(Collected data entries)
══════════

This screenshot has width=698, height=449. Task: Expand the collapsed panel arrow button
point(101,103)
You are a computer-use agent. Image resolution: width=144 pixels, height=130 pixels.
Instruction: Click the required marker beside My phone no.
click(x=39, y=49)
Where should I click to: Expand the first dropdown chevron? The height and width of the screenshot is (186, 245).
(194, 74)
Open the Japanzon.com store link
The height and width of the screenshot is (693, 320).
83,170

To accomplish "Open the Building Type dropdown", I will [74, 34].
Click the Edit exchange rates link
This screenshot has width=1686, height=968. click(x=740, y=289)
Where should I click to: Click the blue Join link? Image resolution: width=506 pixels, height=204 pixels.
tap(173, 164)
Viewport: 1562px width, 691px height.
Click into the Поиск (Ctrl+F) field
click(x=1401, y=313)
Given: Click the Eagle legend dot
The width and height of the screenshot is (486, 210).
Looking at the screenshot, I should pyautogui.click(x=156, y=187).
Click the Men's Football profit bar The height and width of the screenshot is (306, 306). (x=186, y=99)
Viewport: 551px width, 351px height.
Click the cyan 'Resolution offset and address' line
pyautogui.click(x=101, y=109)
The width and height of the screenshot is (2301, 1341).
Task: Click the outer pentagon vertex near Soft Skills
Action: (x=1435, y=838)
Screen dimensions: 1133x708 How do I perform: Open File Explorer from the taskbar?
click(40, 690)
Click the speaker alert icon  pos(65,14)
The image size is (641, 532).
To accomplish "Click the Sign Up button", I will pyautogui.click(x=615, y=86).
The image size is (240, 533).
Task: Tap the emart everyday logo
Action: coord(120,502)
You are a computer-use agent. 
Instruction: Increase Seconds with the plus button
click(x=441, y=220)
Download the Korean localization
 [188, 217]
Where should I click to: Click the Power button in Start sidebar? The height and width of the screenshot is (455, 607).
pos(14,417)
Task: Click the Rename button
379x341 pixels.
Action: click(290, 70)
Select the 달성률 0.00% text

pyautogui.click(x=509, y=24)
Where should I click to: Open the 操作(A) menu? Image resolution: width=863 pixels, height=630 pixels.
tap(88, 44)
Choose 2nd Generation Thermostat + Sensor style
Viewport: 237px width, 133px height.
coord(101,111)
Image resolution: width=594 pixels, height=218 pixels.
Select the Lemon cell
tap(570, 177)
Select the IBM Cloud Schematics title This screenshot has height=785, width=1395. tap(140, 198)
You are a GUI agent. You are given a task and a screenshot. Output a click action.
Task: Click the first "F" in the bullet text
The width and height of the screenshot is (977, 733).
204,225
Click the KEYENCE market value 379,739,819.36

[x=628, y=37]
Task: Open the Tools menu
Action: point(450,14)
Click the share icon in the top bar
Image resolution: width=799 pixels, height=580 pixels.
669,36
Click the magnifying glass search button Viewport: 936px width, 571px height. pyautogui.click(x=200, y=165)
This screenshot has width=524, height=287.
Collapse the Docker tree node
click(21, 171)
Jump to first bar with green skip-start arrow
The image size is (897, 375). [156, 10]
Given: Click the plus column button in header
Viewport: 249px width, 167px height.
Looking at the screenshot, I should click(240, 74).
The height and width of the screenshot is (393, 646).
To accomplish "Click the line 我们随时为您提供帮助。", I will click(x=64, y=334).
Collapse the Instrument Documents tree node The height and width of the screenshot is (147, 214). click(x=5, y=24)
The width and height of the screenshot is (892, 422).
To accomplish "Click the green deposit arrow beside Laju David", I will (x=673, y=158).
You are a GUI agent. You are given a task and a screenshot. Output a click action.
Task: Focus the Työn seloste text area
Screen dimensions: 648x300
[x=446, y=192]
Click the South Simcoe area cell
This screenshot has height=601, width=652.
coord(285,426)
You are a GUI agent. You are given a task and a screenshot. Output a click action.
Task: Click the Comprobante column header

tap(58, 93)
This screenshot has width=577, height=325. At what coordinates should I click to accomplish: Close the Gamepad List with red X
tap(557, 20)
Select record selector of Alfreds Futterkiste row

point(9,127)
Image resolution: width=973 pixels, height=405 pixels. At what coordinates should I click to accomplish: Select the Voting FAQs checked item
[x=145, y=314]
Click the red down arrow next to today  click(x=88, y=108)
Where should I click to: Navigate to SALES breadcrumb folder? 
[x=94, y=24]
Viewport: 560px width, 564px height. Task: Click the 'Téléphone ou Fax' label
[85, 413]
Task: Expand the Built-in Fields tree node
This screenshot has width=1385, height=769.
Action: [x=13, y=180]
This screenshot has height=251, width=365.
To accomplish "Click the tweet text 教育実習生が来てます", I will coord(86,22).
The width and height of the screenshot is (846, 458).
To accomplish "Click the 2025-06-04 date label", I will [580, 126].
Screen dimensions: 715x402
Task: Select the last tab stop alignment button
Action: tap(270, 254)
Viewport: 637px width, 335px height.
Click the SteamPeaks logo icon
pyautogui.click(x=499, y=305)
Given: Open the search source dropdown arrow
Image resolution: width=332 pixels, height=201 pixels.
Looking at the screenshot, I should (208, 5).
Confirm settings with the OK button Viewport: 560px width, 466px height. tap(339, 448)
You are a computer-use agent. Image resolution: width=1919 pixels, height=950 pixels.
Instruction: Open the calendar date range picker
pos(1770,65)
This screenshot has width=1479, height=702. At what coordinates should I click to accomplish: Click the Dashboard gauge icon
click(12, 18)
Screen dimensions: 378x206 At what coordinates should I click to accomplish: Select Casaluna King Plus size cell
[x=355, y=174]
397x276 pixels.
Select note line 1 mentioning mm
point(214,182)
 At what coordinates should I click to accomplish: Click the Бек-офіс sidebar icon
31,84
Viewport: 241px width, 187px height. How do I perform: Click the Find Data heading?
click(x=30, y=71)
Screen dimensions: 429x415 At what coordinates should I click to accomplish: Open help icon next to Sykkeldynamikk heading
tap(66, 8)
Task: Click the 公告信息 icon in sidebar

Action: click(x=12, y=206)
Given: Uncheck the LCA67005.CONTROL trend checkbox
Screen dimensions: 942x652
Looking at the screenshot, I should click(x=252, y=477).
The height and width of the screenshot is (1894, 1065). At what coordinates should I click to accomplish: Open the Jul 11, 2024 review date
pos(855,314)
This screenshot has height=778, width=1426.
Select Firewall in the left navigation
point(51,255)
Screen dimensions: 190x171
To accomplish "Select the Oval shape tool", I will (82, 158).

══════════

WHAT TO DO:
Reproduce all the data word for word.

EXERCISE OUTPUT:
This screenshot has width=698, height=449. Task: Expand the collapsed panel arrow button
point(101,103)
You are a computer-use agent. Image resolution: width=144 pixels, height=130 pixels.
Instruction: Click the required marker beside My phone no.
click(x=39, y=49)
Where should I click to: Expand the first dropdown chevron? The height and width of the screenshot is (186, 245).
(194, 74)
Open the Japanzon.com store link
The height and width of the screenshot is (693, 320).
83,170

To accomplish "Open the Building Type dropdown", I will [74, 34].
Click the Edit exchange rates link
This screenshot has width=1686, height=968. click(x=740, y=289)
Where should I click to: Click the blue Join link? Image resolution: width=506 pixels, height=204 pixels.
tap(173, 164)
Viewport: 1562px width, 691px height.
Click into the Поиск (Ctrl+F) field
click(x=1401, y=313)
Given: Click the Eagle legend dot
The width and height of the screenshot is (486, 210).
Looking at the screenshot, I should pyautogui.click(x=156, y=187).
Click the Men's Football profit bar The height and width of the screenshot is (306, 306). (x=186, y=99)
Viewport: 551px width, 351px height.
Click the cyan 'Resolution offset and address' line
pyautogui.click(x=101, y=109)
The width and height of the screenshot is (2301, 1341).
Task: Click the outer pentagon vertex near Soft Skills
Action: (x=1435, y=838)
Screen dimensions: 1133x708 How do I perform: Open File Explorer from the taskbar?
click(40, 690)
Click the speaker alert icon  pos(65,14)
The image size is (641, 532).
To accomplish "Click the Sign Up button", I will pyautogui.click(x=615, y=86).
The image size is (240, 533).
Task: Tap the emart everyday logo
Action: coord(120,502)
You are a computer-use agent. 
Instruction: Increase Seconds with the plus button
click(x=441, y=220)
Download the Korean localization
 [188, 217]
Where should I click to: Click the Power button in Start sidebar? The height and width of the screenshot is (455, 607).
pos(14,417)
Task: Click the Rename button
379x341 pixels.
Action: click(290, 70)
Select the 달성률 0.00% text

pyautogui.click(x=509, y=24)
Where should I click to: Open the 操作(A) menu? Image resolution: width=863 pixels, height=630 pixels.
tap(88, 44)
Choose 2nd Generation Thermostat + Sensor style
Viewport: 237px width, 133px height.
coord(101,111)
Image resolution: width=594 pixels, height=218 pixels.
Select the Lemon cell
tap(570, 177)
Select the IBM Cloud Schematics title This screenshot has height=785, width=1395. tap(140, 198)
You are a GUI agent. You are given a task and a screenshot. Output a click action.
Task: Click the first "F" in the bullet text
The width and height of the screenshot is (977, 733).
204,225
Click the KEYENCE market value 379,739,819.36

[x=628, y=37]
Task: Open the Tools menu
Action: point(450,14)
Click the share icon in the top bar
Image resolution: width=799 pixels, height=580 pixels.
669,36
Click the magnifying glass search button Viewport: 936px width, 571px height. pyautogui.click(x=200, y=165)
This screenshot has width=524, height=287.
Collapse the Docker tree node
click(21, 171)
Jump to first bar with green skip-start arrow
The image size is (897, 375). [156, 10]
Given: Click the plus column button in header
Viewport: 249px width, 167px height.
Looking at the screenshot, I should click(240, 74).
The height and width of the screenshot is (393, 646).
To accomplish "Click the line 我们随时为您提供帮助。", I will click(x=64, y=334).
Collapse the Instrument Documents tree node The height and width of the screenshot is (147, 214). click(x=5, y=24)
The width and height of the screenshot is (892, 422).
To accomplish "Click the green deposit arrow beside Laju David", I will (x=673, y=158).
You are a GUI agent. You are given a task and a screenshot. Output a click action.
Task: Focus the Työn seloste text area
Screen dimensions: 648x300
[x=446, y=192]
Click the South Simcoe area cell
This screenshot has height=601, width=652.
coord(285,426)
You are a GUI agent. You are given a task and a screenshot. Output a click action.
Task: Click the Comprobante column header

tap(58, 93)
This screenshot has width=577, height=325. At what coordinates should I click to accomplish: Close the Gamepad List with red X
tap(557, 20)
Select record selector of Alfreds Futterkiste row

point(9,127)
Image resolution: width=973 pixels, height=405 pixels. At what coordinates should I click to accomplish: Select the Voting FAQs checked item
[x=145, y=314]
Click the red down arrow next to today  click(x=88, y=108)
Where should I click to: Navigate to SALES breadcrumb folder? 
[x=94, y=24]
Viewport: 560px width, 564px height. Task: Click the 'Téléphone ou Fax' label
[85, 413]
Task: Expand the Built-in Fields tree node
This screenshot has width=1385, height=769.
Action: [x=13, y=180]
This screenshot has height=251, width=365.
To accomplish "Click the tweet text 教育実習生が来てます", I will coord(86,22).
The width and height of the screenshot is (846, 458).
To accomplish "Click the 2025-06-04 date label", I will [580, 126].
Screen dimensions: 715x402
Task: Select the last tab stop alignment button
Action: tap(270, 254)
Viewport: 637px width, 335px height.
Click the SteamPeaks logo icon
pyautogui.click(x=499, y=305)
Given: Open the search source dropdown arrow
Image resolution: width=332 pixels, height=201 pixels.
Looking at the screenshot, I should (208, 5).
Confirm settings with the OK button Viewport: 560px width, 466px height. tap(339, 448)
You are a computer-use agent. Image resolution: width=1919 pixels, height=950 pixels.
Instruction: Open the calendar date range picker
pos(1770,65)
This screenshot has width=1479, height=702. At what coordinates should I click to accomplish: Click the Dashboard gauge icon
click(12, 18)
Screen dimensions: 378x206 At what coordinates should I click to accomplish: Select Casaluna King Plus size cell
[x=355, y=174]
397x276 pixels.
Select note line 1 mentioning mm
point(214,182)
 At what coordinates should I click to accomplish: Click the Бек-офіс sidebar icon
31,84
Viewport: 241px width, 187px height. How do I perform: Click the Find Data heading?
click(x=30, y=71)
Screen dimensions: 429x415 At what coordinates should I click to accomplish: Open help icon next to Sykkeldynamikk heading
tap(66, 8)
Task: Click the 公告信息 icon in sidebar

Action: click(x=12, y=206)
Given: Uncheck the LCA67005.CONTROL trend checkbox
Screen dimensions: 942x652
Looking at the screenshot, I should click(x=252, y=477).
The height and width of the screenshot is (1894, 1065). At what coordinates should I click to accomplish: Open the Jul 11, 2024 review date
pos(855,314)
This screenshot has height=778, width=1426.
Select Firewall in the left navigation
point(51,255)
Screen dimensions: 190x171
To accomplish "Select the Oval shape tool", I will (82, 158).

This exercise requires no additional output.